La humanidad de los billetes


Una de las cosas que se llevó por delante el euro fueron los billetes de francos franceses que, aparte de bellísimos, contenían una idea genial: en la esquina inferior derecha del reverso figuraba impreso un texto legal en el que se advertía que falsificarlos estaba penado con hasta treinta años de prisión y tres millones de francos de multa. De este modo, los monederos falsos se veían obligados a copiar en la plancha, cuidadosamente, su propia condena futura, y luego imprimirla miles de veces, como una profecía ominosa. No es que fuese disuasorio, pero al menos era una ironía metaliteraria.

Porque posiblemente eran ellos, los falsificadores, de los pocos que se molestaban en leer aquel texto de advertencia. La gente, en general, se fija poco en los billetes, a pesar del valor que les da y lo mucho que los usa, como demuestra lo que acaba de suceder en Australia, donde se han imprimido 400 millones de billetes que contienen una errata. En un texto que acompaña la efigie de Edith Cowan, la primera mujer que se sentó en el Parlamento australiano, la palabra responsibility (responsabilidad) aparece como responsibilty.

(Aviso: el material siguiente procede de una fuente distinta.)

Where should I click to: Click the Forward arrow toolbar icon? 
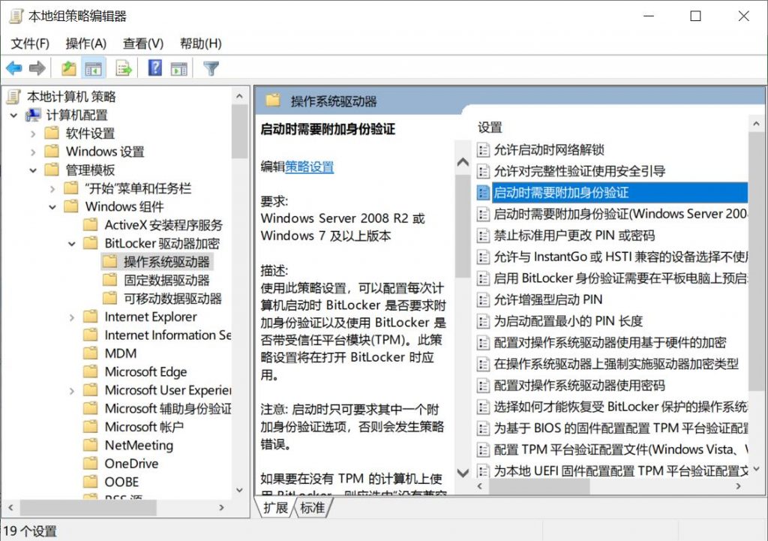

De los millones de personas que han tenido en sus manos los billetes, solo una se ha dado cuenta del fallo. Lo que quiere decir que pocos se han tomado la molestia de leer lo que tenía que decir la sufragista Cowan, que era lo de siempre.

Se puede alegar que en esta ocasión la letra en la que aparecía la errata era minúscula. Pero recuerdo otro caso de hace algunos años, en el que una emisión de monedas chilenas llevaba el nombre del país escrito como «República de Chiie» (sic), y nadie se dio cuenta en casi dos años -lo que me incluye a mí, que estuve allí por aquella época y pagué con esa moneda sin percatarme del fallo-. La paradoja es que nos gusta el dinero, pero le prestamos poca atención.

Esto es especialmente llamativo porque el billete es el gran bestseller literario. Lacónico y alfanumérico, pero bestseller al fin y al cabo. No creo que haya nada que se imprima o se haya imprimido más, y aunque siempre decimos que los más editados son la Biblia, el Quijote o El principito, el texto de más éxito me temo que sea el yuan chino o el billete de dólar. Hay 500.000 millones de billetes en circulación, y su número aumenta a razón de un 3 % al año. Solo en Estados Unidos se imprimen 38 millones de billetes cada día. Del de 100 dólares circulan ahora mismo once millones y medio de ejemplares, sin contar las falsificaciones. Así que su famoso lema, In God We Trust, debe ser la frase más veces impresa en la historia, una perfecta aleación de fe y materialismo.

Nada, seguramente, pasa con más rapidez de mano en mano, en todo el mundo, que el billete de banco. Su vida es breve, y va entre los cinco años que, como media, resistía en circulación un billete de 500 euros hasta el año que suelen aguantar los de cinco y diez euros. Reproduce las diferencias entre países: los de las naciones pobres están mucho más gastados. Reproduce las diferencias sociales: los billetes de menos valor se deterioran más rápidamente, mientras que los de denominaciones más altas se cuidan más, se atesoran en lugares más seguros y, en consecuencia, gozan de mejor salud. Sucio, lleno de patógenos, desigual, efímero, codiciado y despreciado, el billete de banco, a base de tocarlo, se ha acabado contagiando de nuestra humanidad, de lo que somos. Que tengan errores es lo menos que se podía esperar.